▶ **Excerpt to read**
New York Daily News: Cuomo pushes $145M raid on funds dedicated to cash-strapped MTA
Call Gov. Cuomo the “Sundance Kid” — because like the famed turn-of-the-20th century robber, he’s fixing to raid barrels of cash from the railroads.
The governor’s proposed state budget would move $160 million dedicated for subways, trains and other elements of New York’s mass transit systems into the state’s general fund. That includes $145 million meant for the cash-strapped Metropolitan Transportation Authority.
The bulk of Cuomo’s cash shuffle would come from the state’s Metropolitan Mass Transportation Operating Assistance fund, a collection of tax revenues designed to help fund the MTA’s $17 billion annual operating budget.
The raid would also take $6.5 million from internet sales tax funds, which were approved in 2019 to pay for MTA construction costs.
The changes were buried in Cuomo’s executive budget proposal released last month, but were uncovered by watchdogs and lawmakers in recent weeks.
While state statutes reserve operating assistance money for the MTA, Cuomo has time and again tapped into it to pay for other state needs. Between 2011 and 2015, he approved budgets that drained $391 million of the funds.
“Dedicated should mean dedicated, not fought over every year and swept for other purposes,” said Sen. Michael Gianaris (D-Queens). “This is a raid of MTA funds at a time when the MTA is in desperate need.”
Cuomo’s budget isn’t final. State lawmakers are to hammer out a final deal before the start of the state’s fiscal year April 1.
Gianaris said that because Democrats now hold veto-proof majorities in the Assembly and Senate, the Legislature has enough muscle to fight Cuomo’s transit raids — and prevent the governor from doing the same in the future.
The $145 million that Cuomo wants to steer from the MTA is almost exactly the $148 million the agency expected to gain in 2021 from a planned fare hike. Approval of the fare hike was scheduled for last month, but was delayed until summer.
The move comes as the MTA faces a steep financial hole caused by the COVID-19 crisis.
Transit ridership has dropped by more than 70%, eviscerating fare and toll revenues that before the pandemic covered half of the MTA’s operating budget.
The MTA received $8 billion in relief from Congress last year — and officials said they’ll need another $8 billion to offset the hit from the pandemic.

▶ **Records shown**

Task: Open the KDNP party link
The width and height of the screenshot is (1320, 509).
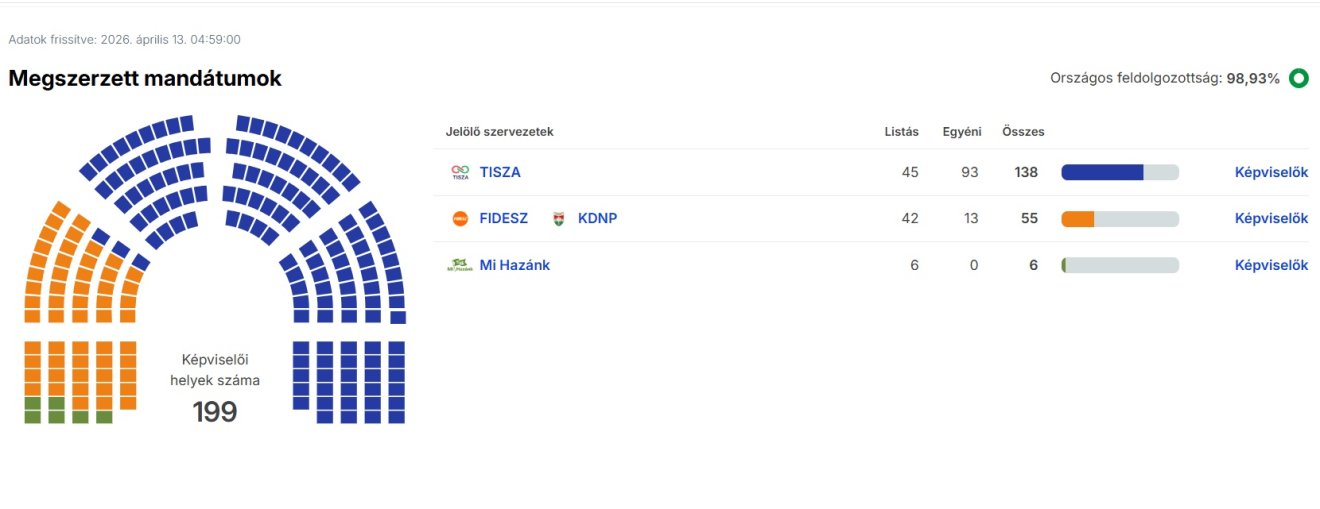Action: click(x=597, y=218)
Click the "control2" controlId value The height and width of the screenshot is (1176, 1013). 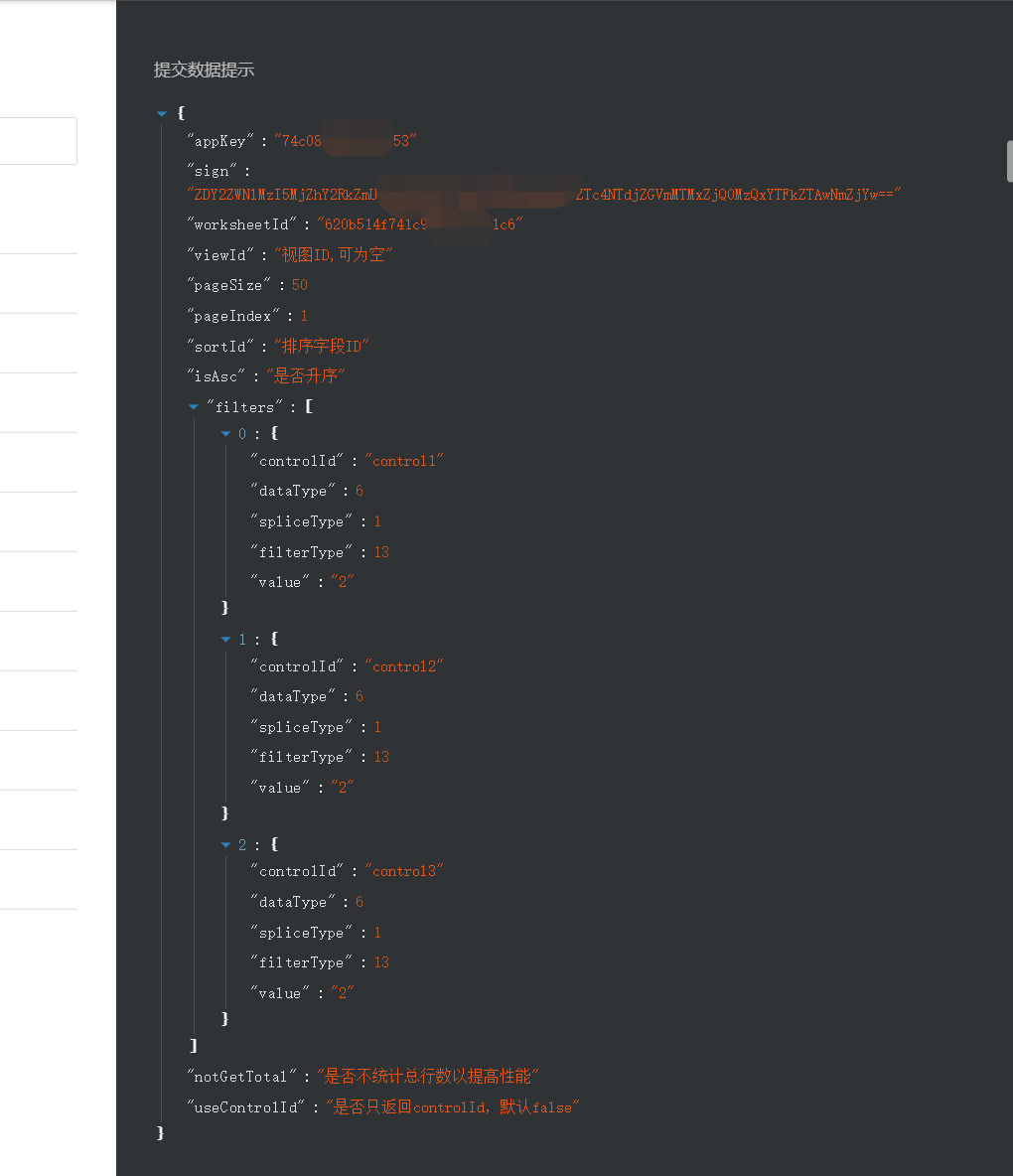click(403, 666)
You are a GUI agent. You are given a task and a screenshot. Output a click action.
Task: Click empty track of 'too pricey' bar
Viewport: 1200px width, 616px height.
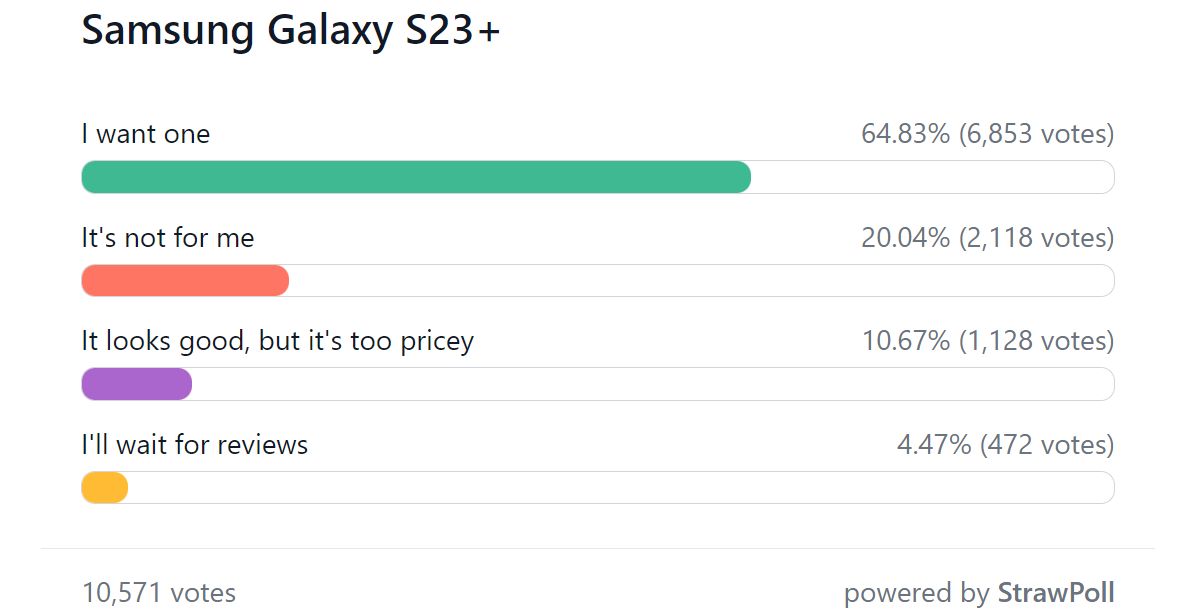[x=653, y=384]
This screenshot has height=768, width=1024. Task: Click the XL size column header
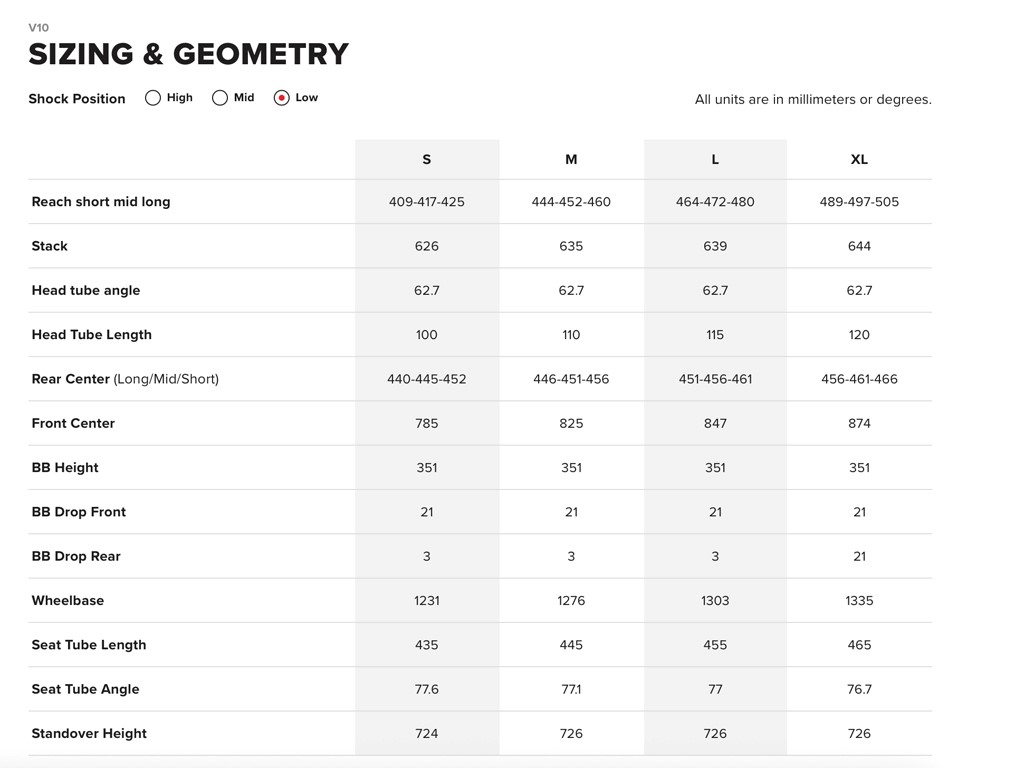(859, 160)
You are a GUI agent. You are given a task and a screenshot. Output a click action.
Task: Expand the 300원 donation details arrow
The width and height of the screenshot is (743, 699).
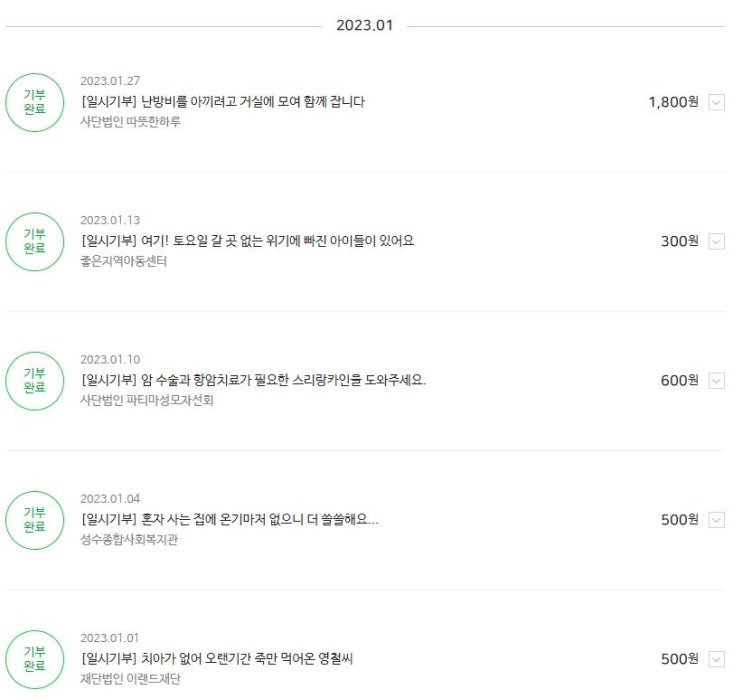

▶ **Required actions**
1. In the news story about Cuomo's budget and MTA funds, by how much has transit ridership dropped?
2. Copy the stretch of the news story about Cuomo's budget and MTA funds from "The bulk of" through "in recent weeks.".
3. Write the next part of the news story about Cuomo's budget and MTA funds, picking up after its last sentence.

▶ **Answer set**
1. By more than 70%.

2.
The bulk of Cuomo’s cash shuffle would come from the state’s Metropolitan Mass Transportation Operating Assistance fund, a collection of tax revenues designed to help fund the MTA’s $17 billion annual operating budget.
The raid would also take $6.5 million from internet sales tax funds, which were approved in 2019 to pay for MTA construction costs.
The changes were buried in Cuomo’s executive budget proposal released last month, but were uncovered by watchdogs and lawmakers in recent weeks.

3.
Cuomo’s raids add to the MTA’s financial pain — and they appear to have been orchestrated in advance, said Rachael Fauss, an analyst at the good government group Reinvent Albany. The annual budget approved by the MTA board in December assumed the $145 million would be shifted to the state budget, Fauss noted.
“It’s breaking trust with the public when dedicated funds aren’t actually dedicated,” said Fauss.
Cuomo’s budget relies upon New York receiving at best $15 billion in aid. But the governor also presented a “worst-case scenario” in which the Empire State only gets $6 billion in funds from Washington.
While Cuomo has repeatedly said the state is facing COVID-incurred losses totaling $15 billion, his budget office recalculated the shortfall to be closer to $8 billion.
New York State Budget Division spokesman Freeman Klopott said cuts would be made in all state agencies if Congress doesn’t come through with the $15 billion.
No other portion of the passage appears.